- _What the task requires_
Return, without anything added, the lines from the one containing "Instruction: Switch to 'кратко' forecast view" through the end of the entries below, exactly as written.

Exercise inputs Block Start

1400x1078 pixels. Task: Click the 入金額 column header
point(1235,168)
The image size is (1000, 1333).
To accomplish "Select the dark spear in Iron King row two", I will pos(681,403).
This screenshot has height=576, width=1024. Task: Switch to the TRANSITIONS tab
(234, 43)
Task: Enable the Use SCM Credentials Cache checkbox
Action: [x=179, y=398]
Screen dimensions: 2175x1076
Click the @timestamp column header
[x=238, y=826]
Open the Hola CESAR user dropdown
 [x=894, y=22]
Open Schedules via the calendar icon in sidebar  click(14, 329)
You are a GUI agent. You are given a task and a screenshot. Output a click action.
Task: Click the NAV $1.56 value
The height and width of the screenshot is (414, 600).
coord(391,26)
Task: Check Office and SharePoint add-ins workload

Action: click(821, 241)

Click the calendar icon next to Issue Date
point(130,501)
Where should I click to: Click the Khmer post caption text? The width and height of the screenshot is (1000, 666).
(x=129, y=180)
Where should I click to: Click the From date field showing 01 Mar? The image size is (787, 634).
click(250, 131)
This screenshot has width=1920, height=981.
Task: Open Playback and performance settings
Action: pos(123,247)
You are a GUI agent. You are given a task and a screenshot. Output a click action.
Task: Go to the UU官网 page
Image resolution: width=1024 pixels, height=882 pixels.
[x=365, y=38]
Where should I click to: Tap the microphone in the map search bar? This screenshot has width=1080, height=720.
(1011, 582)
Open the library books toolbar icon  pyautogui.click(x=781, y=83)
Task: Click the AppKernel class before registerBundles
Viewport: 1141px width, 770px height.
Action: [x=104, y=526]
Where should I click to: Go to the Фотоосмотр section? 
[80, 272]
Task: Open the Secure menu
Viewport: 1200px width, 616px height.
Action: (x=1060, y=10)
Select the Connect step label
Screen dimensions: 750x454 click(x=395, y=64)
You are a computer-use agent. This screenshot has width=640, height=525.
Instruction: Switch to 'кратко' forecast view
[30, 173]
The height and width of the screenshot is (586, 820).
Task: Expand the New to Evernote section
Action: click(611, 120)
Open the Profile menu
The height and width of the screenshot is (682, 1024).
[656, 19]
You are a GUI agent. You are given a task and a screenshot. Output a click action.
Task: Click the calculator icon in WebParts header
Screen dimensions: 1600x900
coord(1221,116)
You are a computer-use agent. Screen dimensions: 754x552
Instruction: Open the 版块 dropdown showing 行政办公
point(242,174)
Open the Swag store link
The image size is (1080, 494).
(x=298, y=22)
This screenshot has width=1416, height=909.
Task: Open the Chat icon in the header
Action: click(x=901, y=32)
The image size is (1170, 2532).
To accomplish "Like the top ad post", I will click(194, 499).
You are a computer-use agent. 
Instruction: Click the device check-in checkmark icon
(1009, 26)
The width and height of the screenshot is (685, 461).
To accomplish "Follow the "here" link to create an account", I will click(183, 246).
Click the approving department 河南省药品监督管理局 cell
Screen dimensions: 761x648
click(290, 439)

Exercise inputs Block End

- _Response_
Instruction: Switch to 'кратко' forecast view
[30, 173]
The height and width of the screenshot is (586, 820).
Task: Expand the New to Evernote section
Action: click(611, 120)
Open the Profile menu
The height and width of the screenshot is (682, 1024).
[656, 19]
You are a GUI agent. You are given a task and a screenshot. Output a click action.
Task: Click the calculator icon in WebParts header
Screen dimensions: 1600x900
coord(1221,116)
You are a computer-use agent. Screen dimensions: 754x552
Instruction: Open the 版块 dropdown showing 行政办公
point(242,174)
Open the Swag store link
The image size is (1080, 494).
(x=298, y=22)
This screenshot has width=1416, height=909.
Task: Open the Chat icon in the header
Action: click(x=901, y=32)
The image size is (1170, 2532).
To accomplish "Like the top ad post", I will click(194, 499).
You are a computer-use agent. 
Instruction: Click the device check-in checkmark icon
(1009, 26)
The width and height of the screenshot is (685, 461).
To accomplish "Follow the "here" link to create an account", I will click(183, 246).
Click the approving department 河南省药品监督管理局 cell
Screen dimensions: 761x648
click(290, 439)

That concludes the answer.